This Makes Canada a Nanny State!
Does it really?
Does blocking advertising that’s meant to target young vulnerable minds into brand loyalty really create a nanny state?
Dr. Tom Warshawski, Chair, Childhood Obesity Foundation is quoted with the following:
“The fact that we are now counter to the food industry, and media, the bottom line is unfortunate. That creates more opposition to our efforts than ever before.”
“We’ve never stepped up with a policy campaign that’s going to face such entrenched opposition from industry. Tobacco would be the closest parallel.”
The Food Industry Compared to the Tobacco Industry.
Can the federal government push this bill forward without being influenced by the food industry? It’s money, lobbyists and industry infiltration vs. Canadian children. One would guess that the simple answer is, no.
No … WHO cares.
In May of 2010, The World Health Organization recommended international actions to reduce marketing of food and beverages to children. Earlier this year two dedicated physicians took the time to sit down with me and talk to me about their opinions on health policy and both of them mentioned their dedication to a cause. The cause was THIS cause,
stopping the widespread marketing of food to vulnerable people,
specifically children, and adolescents. Dr. Freedhoff and Dr. Campbell both told me about their work with a coalition, the goal of the coalition is simple- to allow Canadian children to grow up in an environment free of influence from food and beverage marketing.

(Records)
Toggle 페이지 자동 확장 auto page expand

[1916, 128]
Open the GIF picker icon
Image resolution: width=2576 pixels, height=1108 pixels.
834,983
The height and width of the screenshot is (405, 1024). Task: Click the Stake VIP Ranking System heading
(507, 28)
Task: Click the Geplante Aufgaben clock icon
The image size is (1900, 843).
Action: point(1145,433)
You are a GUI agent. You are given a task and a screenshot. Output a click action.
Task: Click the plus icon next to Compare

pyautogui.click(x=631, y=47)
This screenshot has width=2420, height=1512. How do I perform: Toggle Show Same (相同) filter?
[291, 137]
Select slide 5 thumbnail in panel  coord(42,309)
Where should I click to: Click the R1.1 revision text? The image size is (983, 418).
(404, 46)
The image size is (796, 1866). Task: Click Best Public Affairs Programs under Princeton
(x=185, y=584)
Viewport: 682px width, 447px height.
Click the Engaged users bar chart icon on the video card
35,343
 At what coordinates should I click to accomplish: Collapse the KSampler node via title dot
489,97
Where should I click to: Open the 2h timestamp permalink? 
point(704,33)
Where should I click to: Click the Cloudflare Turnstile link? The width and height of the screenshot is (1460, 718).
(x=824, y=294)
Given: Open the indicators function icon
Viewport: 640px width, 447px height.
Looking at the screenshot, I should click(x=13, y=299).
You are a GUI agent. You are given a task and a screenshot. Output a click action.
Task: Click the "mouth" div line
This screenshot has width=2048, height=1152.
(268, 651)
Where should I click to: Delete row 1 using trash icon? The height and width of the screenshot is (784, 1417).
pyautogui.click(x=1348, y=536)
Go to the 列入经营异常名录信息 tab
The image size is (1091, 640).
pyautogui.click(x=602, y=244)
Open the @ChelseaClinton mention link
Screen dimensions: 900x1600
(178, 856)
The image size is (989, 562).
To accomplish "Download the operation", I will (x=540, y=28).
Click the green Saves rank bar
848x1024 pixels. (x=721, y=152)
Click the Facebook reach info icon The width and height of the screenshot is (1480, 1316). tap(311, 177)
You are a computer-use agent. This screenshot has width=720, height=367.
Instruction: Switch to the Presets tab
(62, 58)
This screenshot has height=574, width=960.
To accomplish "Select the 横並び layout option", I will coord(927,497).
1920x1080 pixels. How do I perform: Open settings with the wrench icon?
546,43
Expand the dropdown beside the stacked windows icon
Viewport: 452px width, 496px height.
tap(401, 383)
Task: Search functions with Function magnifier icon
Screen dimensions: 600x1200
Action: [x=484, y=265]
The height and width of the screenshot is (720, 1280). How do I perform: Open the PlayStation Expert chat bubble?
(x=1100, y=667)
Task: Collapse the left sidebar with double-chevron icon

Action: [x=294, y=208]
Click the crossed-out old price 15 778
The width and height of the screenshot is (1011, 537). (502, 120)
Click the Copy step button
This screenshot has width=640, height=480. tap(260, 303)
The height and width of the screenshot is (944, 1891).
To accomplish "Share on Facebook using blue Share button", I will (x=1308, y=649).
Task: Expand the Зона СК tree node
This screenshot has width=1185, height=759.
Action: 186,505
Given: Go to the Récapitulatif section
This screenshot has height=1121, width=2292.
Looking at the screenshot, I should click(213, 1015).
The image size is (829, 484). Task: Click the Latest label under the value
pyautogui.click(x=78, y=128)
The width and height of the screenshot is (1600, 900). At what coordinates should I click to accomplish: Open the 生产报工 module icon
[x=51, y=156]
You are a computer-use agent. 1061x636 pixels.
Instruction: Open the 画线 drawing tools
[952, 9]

• **Required tasks**:
[A] According to the post on marketing food to children, in what month and year did the World Health Organization recommend international actions to reduce marketing of food and beverages to children?
[B] Extract everything from "Does blocking advertising" down to "No … WHO cares." in the post on marketing food to children.
[C] Decide whether each statement agrees with the post on marketing food to children, answering yes or no and quoting the words of the post that settle it.
(i) Dr. Tom Warshawski chairs the Childhood Obesity Foundation.
(ii) Dr. Warshawski calls alcohol the closest parallel to the opposition the campaign faces.
(iii) Three physicians sat down with the writer to talk about health policy.
The items above can be set aside, since none of this work depends on them.

• **Exercise results**:
[A] May 2010

[B]
Does blocking advertising that’s meant to target young vulnerable minds into brand loyalty really create a nanny state?
Dr. Tom Warshawski, Chair, Childhood Obesity Foundation is quoted with the following:
“The fact that we are now counter to the food industry, and media, the bottom line is unfortunate. That creates more opposition to our efforts than ever before.”
“We’ve never stepped up with a policy campaign that’s going to face such entrenched opposition from industry. Tobacco would be the closest parallel.”
The Food Industry Compared to the Tobacco Industry.
Can the federal government push this bill forward without being influenced by the food industry? It’s money, lobbyists and industry infiltration vs. Canadian children. One would guess that the simple answer is, no.
No … WHO cares.

[C]
(i) Yes: "Dr. Tom Warshawski, Chair, Childhood Obesity Foundation"
(ii) No: "Tobacco would be the closest parallel."
(iii) No: "two dedicated physicians took the time to sit down with me"